But sir, I deny the right of the Executive to make this order. These annuities are debts due to the Indians- not gratuities. They are debts for which you have the value received. You owe them. Your relation to them is that of debtor, not master. They are not only debts, but they are debts due to nations. They are recognized as such by every treaty--not as debts due to individuals, but, in terms, to nations. They are debts due nations who have a government of their own, and want not our interposition in their affairs. The Cherokees, the Creeks, and Chickasaws are well known. The Secretary of War tells us, that, in the Choctaw Nation 'there are three divisions, each of which is governed by a chief, who, within his limits, acts, independently of the others. In his government he is aided by minor and subordinate chiefs called captains, each of whom acts, within his particular sphere, distinct. The people are subordinate to the Captains, the captains to the chiefs.' And all the other nations have a government of some sort-such as they chose-one that satisfies them-and this should satisfy us.

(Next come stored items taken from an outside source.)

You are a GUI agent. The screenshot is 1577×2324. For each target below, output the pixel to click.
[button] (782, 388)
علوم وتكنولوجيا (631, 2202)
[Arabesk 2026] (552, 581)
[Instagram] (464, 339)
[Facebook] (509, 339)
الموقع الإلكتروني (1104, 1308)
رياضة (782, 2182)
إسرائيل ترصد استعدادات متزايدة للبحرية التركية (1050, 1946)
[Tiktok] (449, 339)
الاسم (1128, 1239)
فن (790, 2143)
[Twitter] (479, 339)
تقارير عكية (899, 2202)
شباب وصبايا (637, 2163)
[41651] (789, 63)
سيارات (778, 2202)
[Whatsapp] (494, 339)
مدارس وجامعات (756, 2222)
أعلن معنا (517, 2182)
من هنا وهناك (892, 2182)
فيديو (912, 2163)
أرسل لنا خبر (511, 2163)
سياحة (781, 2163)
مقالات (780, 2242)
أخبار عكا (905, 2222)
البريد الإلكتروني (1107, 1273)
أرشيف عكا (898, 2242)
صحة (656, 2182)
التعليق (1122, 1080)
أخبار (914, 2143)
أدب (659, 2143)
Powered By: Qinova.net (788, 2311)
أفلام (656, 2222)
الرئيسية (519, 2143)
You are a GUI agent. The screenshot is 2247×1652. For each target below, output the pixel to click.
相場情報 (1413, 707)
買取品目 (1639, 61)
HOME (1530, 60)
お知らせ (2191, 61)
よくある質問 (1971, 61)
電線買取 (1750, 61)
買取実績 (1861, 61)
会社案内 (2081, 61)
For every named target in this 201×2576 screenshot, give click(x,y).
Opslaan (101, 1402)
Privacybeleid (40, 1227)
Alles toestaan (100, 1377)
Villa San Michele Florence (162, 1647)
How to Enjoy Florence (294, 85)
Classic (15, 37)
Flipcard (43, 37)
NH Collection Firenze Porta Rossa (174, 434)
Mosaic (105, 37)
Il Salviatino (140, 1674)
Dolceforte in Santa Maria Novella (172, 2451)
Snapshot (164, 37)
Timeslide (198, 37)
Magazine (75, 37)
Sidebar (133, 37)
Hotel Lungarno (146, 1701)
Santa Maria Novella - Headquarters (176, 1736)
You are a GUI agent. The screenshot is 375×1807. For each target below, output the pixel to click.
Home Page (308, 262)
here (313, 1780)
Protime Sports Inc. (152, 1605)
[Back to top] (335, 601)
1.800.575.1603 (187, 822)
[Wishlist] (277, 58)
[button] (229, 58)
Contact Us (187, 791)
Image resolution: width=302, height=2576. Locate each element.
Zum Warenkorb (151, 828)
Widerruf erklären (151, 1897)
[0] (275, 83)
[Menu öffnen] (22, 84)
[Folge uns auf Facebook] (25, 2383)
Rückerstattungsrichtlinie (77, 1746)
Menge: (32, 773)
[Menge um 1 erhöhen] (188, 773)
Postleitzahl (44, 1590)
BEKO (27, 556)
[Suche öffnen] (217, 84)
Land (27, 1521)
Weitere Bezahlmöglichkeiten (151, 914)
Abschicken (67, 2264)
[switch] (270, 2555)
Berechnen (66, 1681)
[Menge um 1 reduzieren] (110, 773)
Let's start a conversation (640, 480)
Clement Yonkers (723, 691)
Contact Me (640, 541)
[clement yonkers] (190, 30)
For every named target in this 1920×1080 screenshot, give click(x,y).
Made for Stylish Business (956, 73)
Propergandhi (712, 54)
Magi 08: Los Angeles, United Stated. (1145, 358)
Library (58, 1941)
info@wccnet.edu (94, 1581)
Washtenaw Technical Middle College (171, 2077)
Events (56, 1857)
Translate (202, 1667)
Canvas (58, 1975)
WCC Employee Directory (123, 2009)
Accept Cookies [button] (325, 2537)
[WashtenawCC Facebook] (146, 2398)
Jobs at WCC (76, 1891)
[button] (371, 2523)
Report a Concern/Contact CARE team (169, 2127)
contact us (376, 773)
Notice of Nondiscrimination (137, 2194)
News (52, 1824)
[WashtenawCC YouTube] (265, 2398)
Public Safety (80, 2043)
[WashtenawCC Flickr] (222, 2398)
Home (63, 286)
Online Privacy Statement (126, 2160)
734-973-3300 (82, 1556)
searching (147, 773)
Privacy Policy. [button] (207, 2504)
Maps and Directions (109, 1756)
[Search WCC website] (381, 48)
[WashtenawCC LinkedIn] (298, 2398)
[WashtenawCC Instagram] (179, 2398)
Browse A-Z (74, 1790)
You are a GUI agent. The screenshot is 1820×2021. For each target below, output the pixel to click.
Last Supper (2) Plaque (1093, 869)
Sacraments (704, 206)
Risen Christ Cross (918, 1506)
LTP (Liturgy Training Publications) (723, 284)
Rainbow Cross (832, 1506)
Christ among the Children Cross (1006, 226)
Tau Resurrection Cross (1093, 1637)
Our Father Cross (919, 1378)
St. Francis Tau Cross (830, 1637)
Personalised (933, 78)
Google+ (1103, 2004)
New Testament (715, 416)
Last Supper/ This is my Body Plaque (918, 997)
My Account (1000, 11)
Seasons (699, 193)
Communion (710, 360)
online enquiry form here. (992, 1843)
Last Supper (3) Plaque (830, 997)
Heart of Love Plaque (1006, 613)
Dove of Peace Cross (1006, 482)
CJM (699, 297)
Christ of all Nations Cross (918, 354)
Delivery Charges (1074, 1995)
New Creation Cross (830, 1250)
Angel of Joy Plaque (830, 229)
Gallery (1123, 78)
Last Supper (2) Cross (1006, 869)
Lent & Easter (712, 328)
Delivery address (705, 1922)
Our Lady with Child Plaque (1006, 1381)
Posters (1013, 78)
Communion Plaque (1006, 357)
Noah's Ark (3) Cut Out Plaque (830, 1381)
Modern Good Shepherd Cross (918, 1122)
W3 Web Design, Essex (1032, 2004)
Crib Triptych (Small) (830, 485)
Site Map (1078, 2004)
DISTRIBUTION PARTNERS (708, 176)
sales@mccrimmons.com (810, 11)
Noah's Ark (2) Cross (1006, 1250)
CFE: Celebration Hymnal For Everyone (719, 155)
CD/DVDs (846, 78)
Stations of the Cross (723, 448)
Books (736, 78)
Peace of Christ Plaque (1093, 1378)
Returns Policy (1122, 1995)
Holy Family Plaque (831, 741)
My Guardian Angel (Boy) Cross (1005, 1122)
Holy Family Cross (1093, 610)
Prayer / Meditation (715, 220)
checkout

Now sir, I demand by what right do we undertake to say that these annuities shall be paid to individuals? Might we not as well have said that the purchase money of Louisiana should be paid to the citizens of France? Or may we not as well now say that the debts due the States of this Union shall be paid, not to the order of the Government, not into the State Treasury, but directly to the People? And let but the Executive send agents and sub-agents enough into the States, and they will find among the ignorant, the disaffected, the servile, and the sycophantic, those who will approve the measure, and, if need be, implore it. Sir, you have no right, but the right of the strongest, the right of him who puts hand upon the hilt of his sword for his proof. You have the power- the 'agent's power'- that is all. Will the House hear the opinion of Mr. Jefferson upon this subject? In 1808 he spoke to the Chiefs of the Upper Cherokee towns as follows;
complain that you do not receive your just proportion of annuities we pay your nation-that the chiefs of the lower towns take for them more than their share. My children, this distribution is made by the authority of the Cherokee Nation, and according to their own rules, over which we have no control. We do our duty in delivering the annuities to the head men of the nation and we pretend to no authority over them, to no right of directing how they are to be distributed.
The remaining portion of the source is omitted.